The forum on university’s Knoxville campus kicked off a series of six candidate conversations leading up to the 2022 elections. The University of Tennessee System and Lipscomb University jointly partnered with the USA Today Network – Tennessee to host the series.
Lee also attended the forum but did not take the stage with his Democratic opponents, instead answering questions in an one-on-one format.
Though Lee didn’t mention a broad Medicaid expansion, he did note Tennessee recently expanded Medicaid coverage for postpartum mothers.
The state in April opted in to extend TennCare coverage from 60 day post-birth to 12 months, a new option afforded states through pandemic recovery legislation. Tennessee is one of 13 states to take advantage of the federal extension.
Lee mentioned the post-partum expansion when asked about his anti-abortion stance during his administration. Lee has signed some of the country’s strictest anti-abortion bills into law, including a trigger law that will effectively ban abortion in Tennessee should the U.S. Supreme Court overturn the Roe v. Wade decision later this summer.
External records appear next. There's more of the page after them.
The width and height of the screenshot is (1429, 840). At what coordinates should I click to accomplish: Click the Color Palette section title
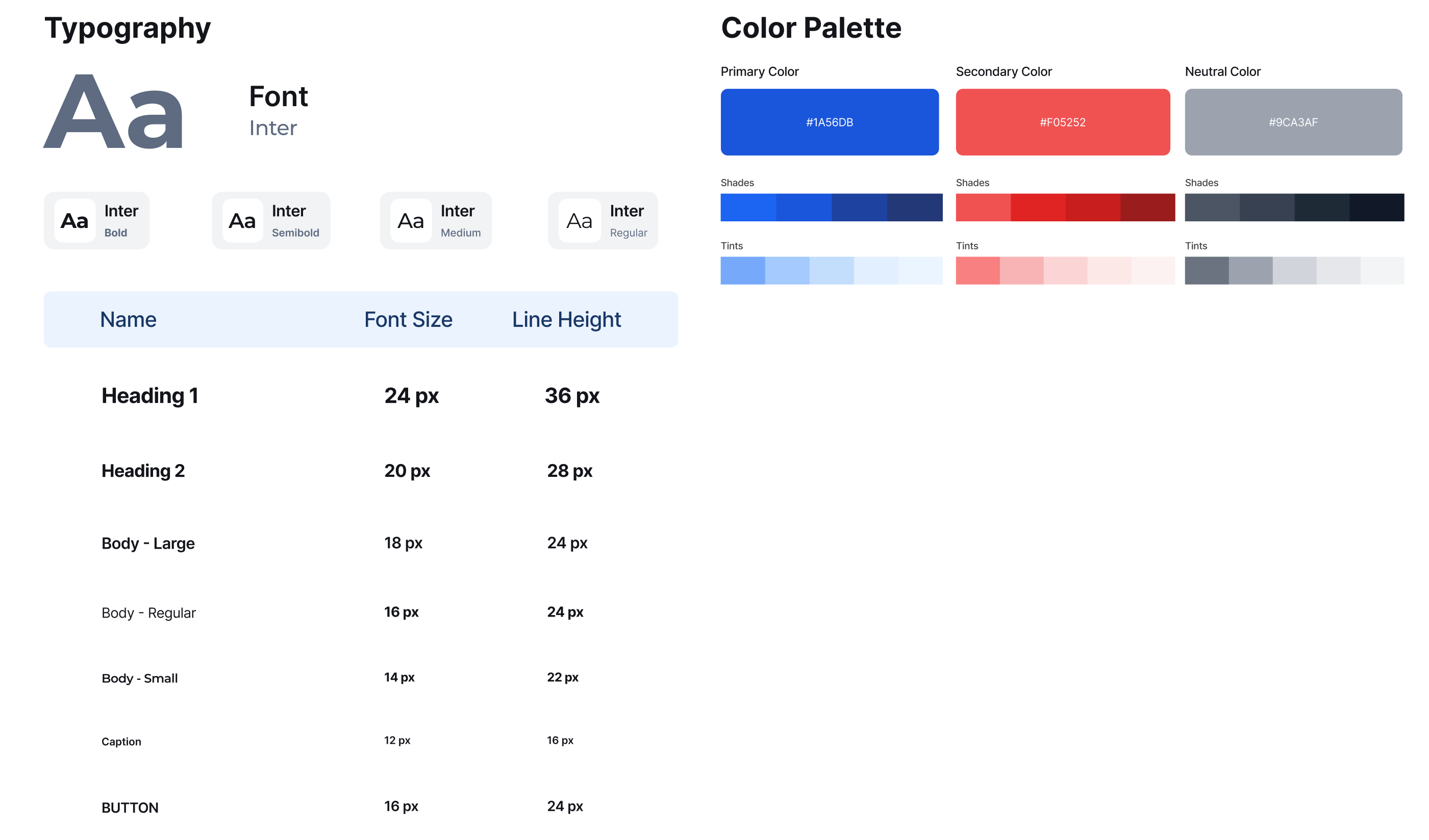tap(811, 28)
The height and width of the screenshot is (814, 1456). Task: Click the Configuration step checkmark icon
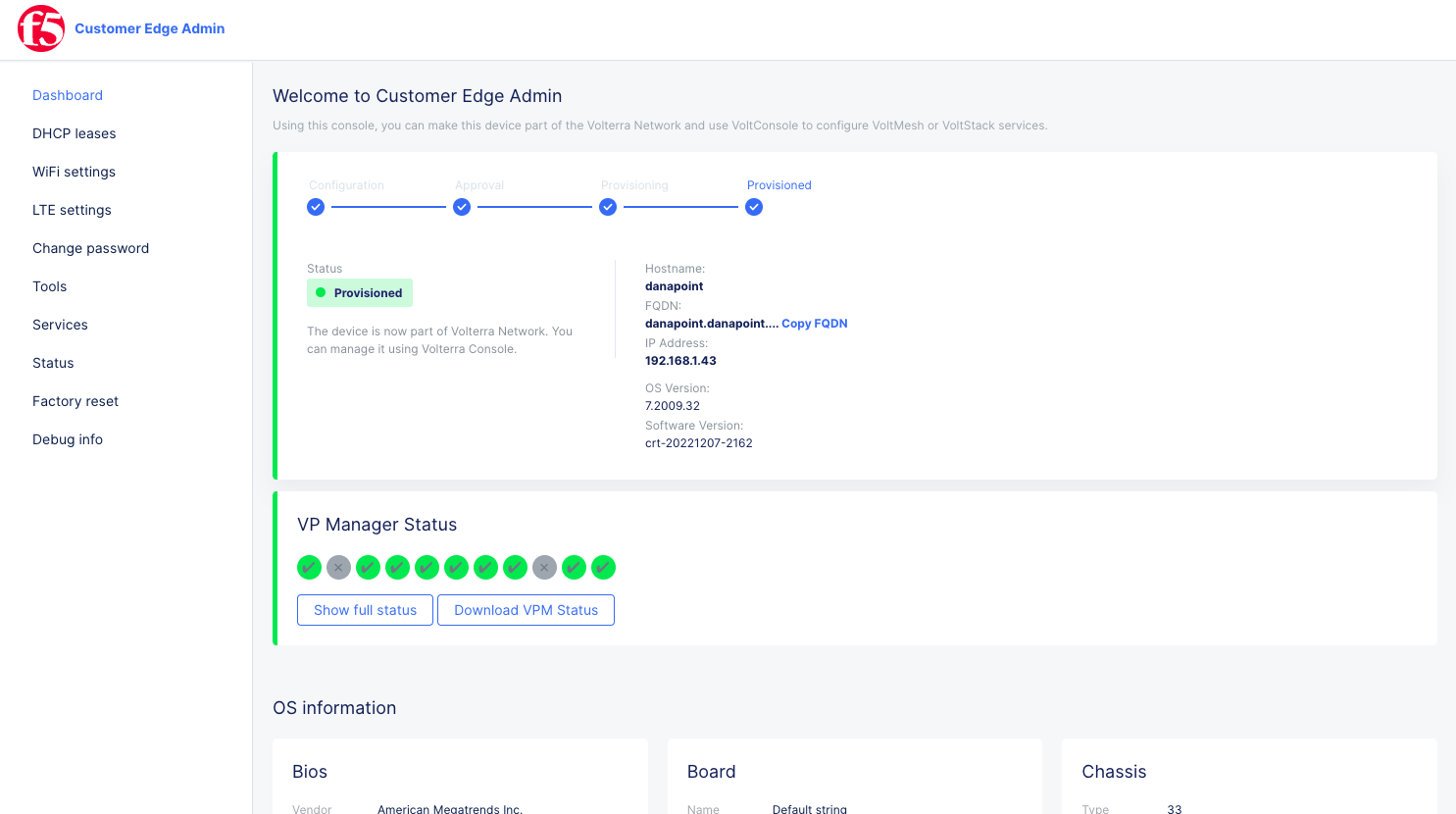[315, 207]
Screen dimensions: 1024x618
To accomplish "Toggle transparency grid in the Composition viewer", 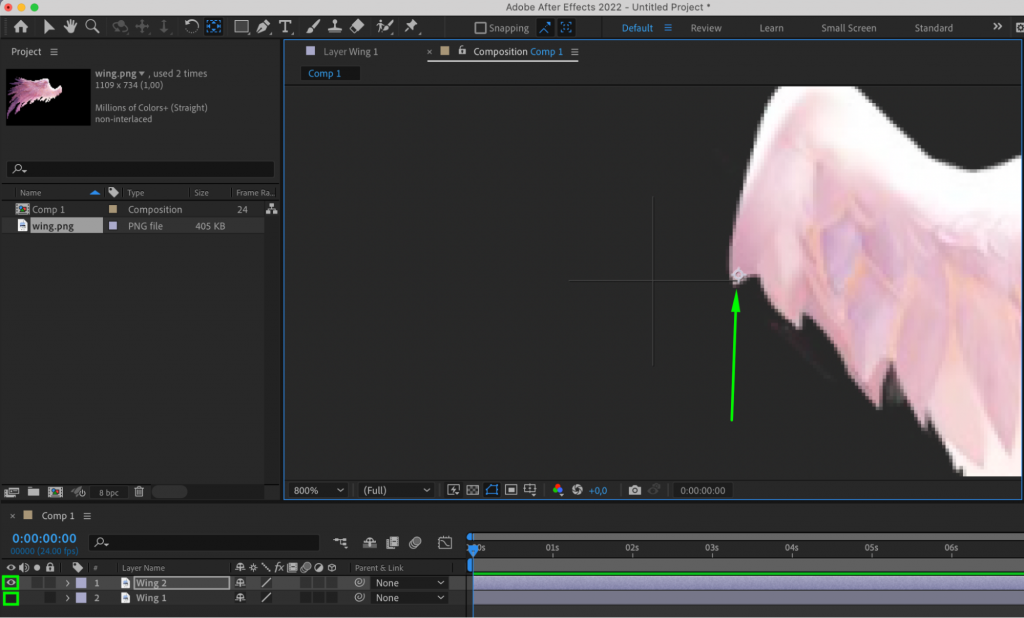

“What we really ought to be doing is considering the woman that’s in this situation and the child that we want to protect,” Lee said. “I think we should do everything in our state to protect those children, but to also serve those women. We can do both at the same time.”
Martin on Thursday criticized Lee for not engaging in a debate with the Democratic candidates.
Smiley criticized the governor’s inaction last week on a controversial bill that would add criminal penalties to homelessness. Some faith leaders lobbied Lee to veto the bill, but the governor instead declined to sign it. It was a signal he didn’t necessarily agree with the legislation, but the move allowed the bill to move forward to become law.
“We need courage, we need bold leadership,” Smiley said.
A third Democratic candidate, Carnita Atwater, was scheduled to attend but had a last-minute conflict and did not participate.
Following the gubernatorial candidates, Democratic congressional candidates Cameron Parsons, running for the 1st Congressional District, and Mark Harmon, running for the 2nd, took the stage. Republican incumbents Rep. Diana Harshbarger, R-Kingsport, and Rep. Tim Burchett, R-Knoxville, declined invitations to participate.
The next forum will be held at Libscomb University in Nashville on May 19 featuring gubernatorial candidates and congressional candidates in districts 5, 6 and 7.